The root cause was indexation, which kept debts growing, Bogemann said: “This seems a bit of a disingenuous attempt to bring some people in, vote wise, and not an attempt to actually create change.”
Bogemann said HECS indexation levels would result in many students back where they started in terms of their debt levels, even after the 20 per cent reduction.
“We’ve seen young Australians denied home loans because the HECS debts are so large,” she said.
“There are a whole heap of other issues here that I think are probably going to create more of an impact if they change.”
The federal government moved earlier in 2024 to cap indexation on HECS at either the rate of inflation or the wage price index, whichever of the two is lower, after the indexation rate increased rapidly above seven per cent.
Prime Minister Anthony Albanese said cutting the debt levels would make paying off the loans more manageable and address cost-of-living issues.
“The HECS scheme was never meant to be a lifetime of debt, it was meant to be a contribution back to education,” he said.
“Eighty per cent of the children who are in primary school today will need either a university degree or a TAFE qualification, not as an added bonus for their employment but as a precondition to getting a job because of the changes that are happening in the economy.”
The prime minister dismissed concern surrounding the policy after leading economist Chris Richardson said the HECS cut failed the fairness test.
“For many people, the interest that they are paying on that debt is more than the original HECS payment,” Albanese said.
“One of the things about university degrees, as well as TAFE qualifications, is that it doesn’t just help the individual student. It’s the key to our national economy.”
Health Minister Mark Butler dismissed concerns taxpayers would have to fork out for the changes, saying it was a worthwhile investment in the future of young people.
“It’s something we can afford as a country because we know there’s no better investment we can make than in the skills and the education of our young citizens,” he said.
“We know young Australians are doing it really tough, particularly if they’re saddled with big, big student debts.”
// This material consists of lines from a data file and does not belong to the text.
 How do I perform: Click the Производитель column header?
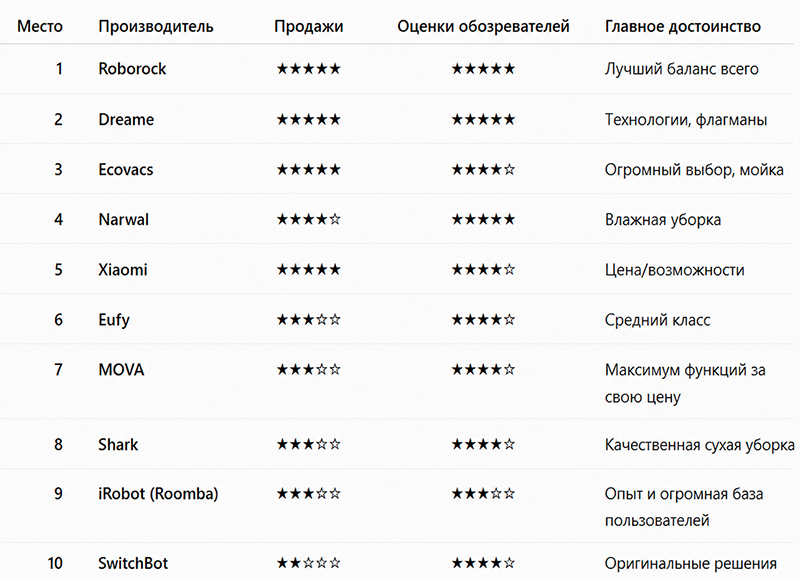click(156, 27)
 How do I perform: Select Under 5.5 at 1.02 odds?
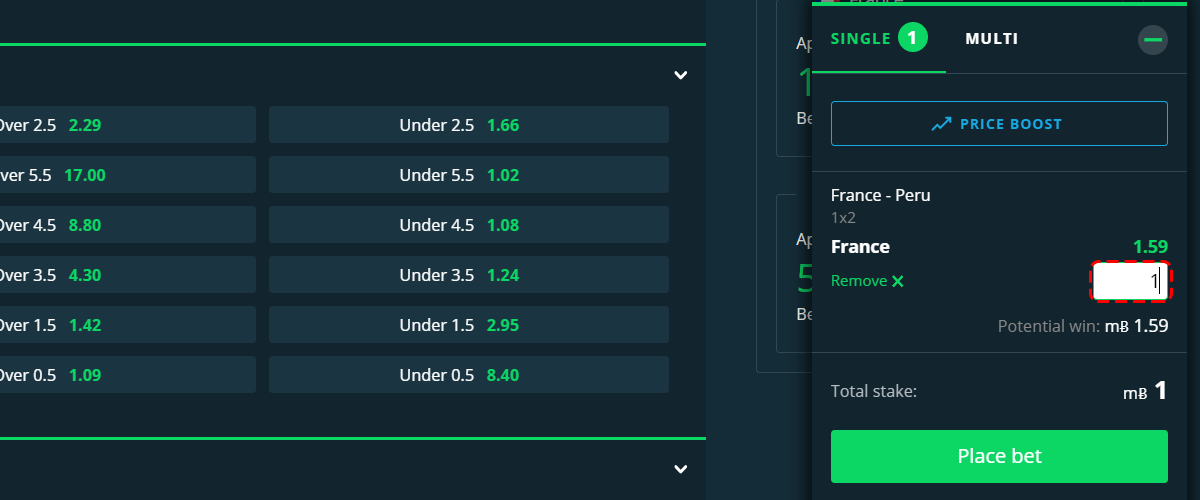pyautogui.click(x=469, y=175)
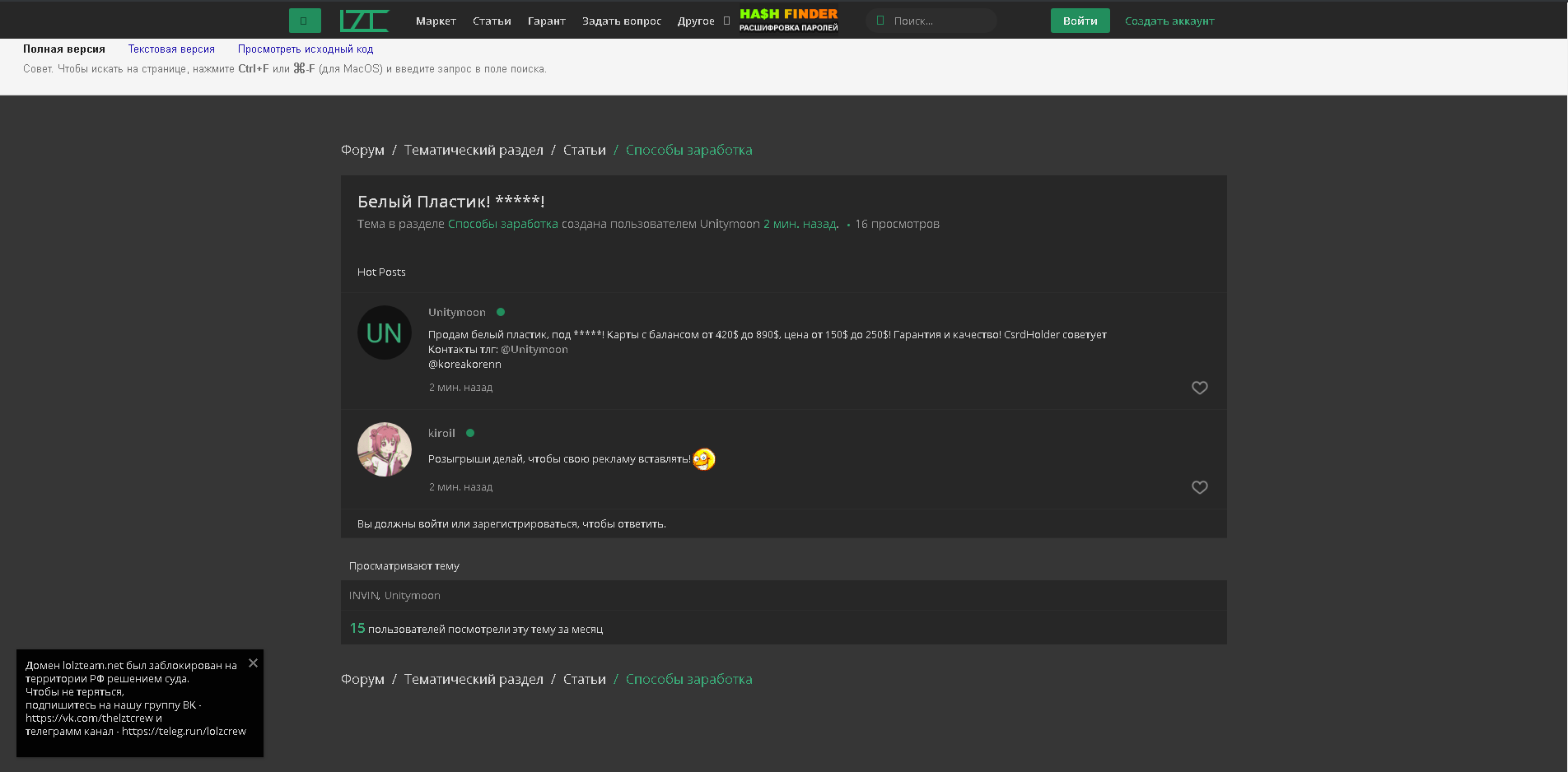The height and width of the screenshot is (772, 1568).
Task: Like kiroil's reply with the heart icon
Action: 1199,487
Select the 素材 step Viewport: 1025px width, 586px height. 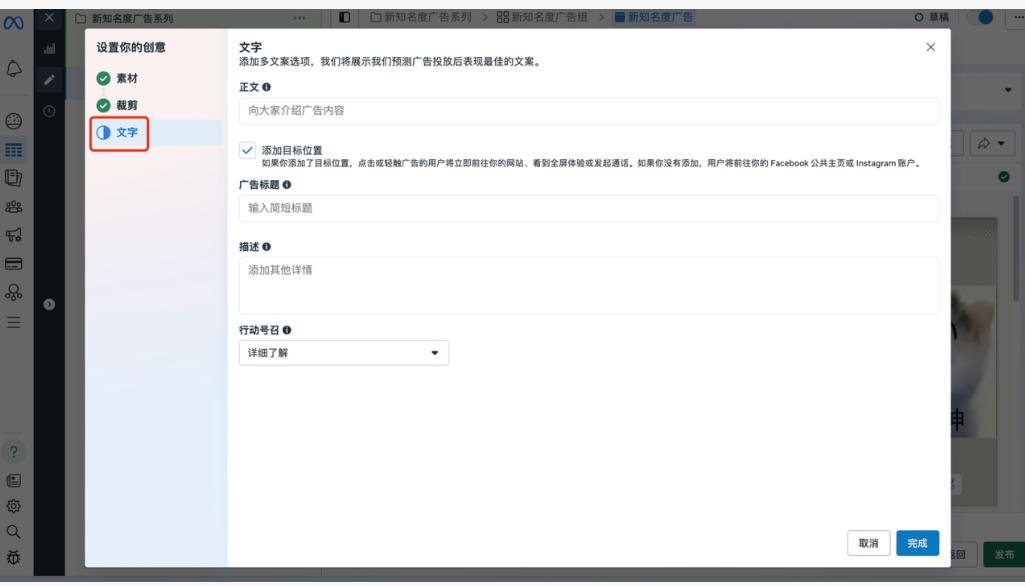(x=127, y=79)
Opposition frontbencher Paul Fletcher questioned how the policy would be paid for, given millions of taxpayers did not go to university themselves.
“All 27 million Australians will be required to contribute to the cost of it, but 24 million Australians will not benefit from it,” he said.
“The Commonwealth already pays around 60 per cent of the cost of the university student’s education, so there’s already a very significant amount being paid by taxpayers.
“What this will simply do is increase the burden on all taxpayers.”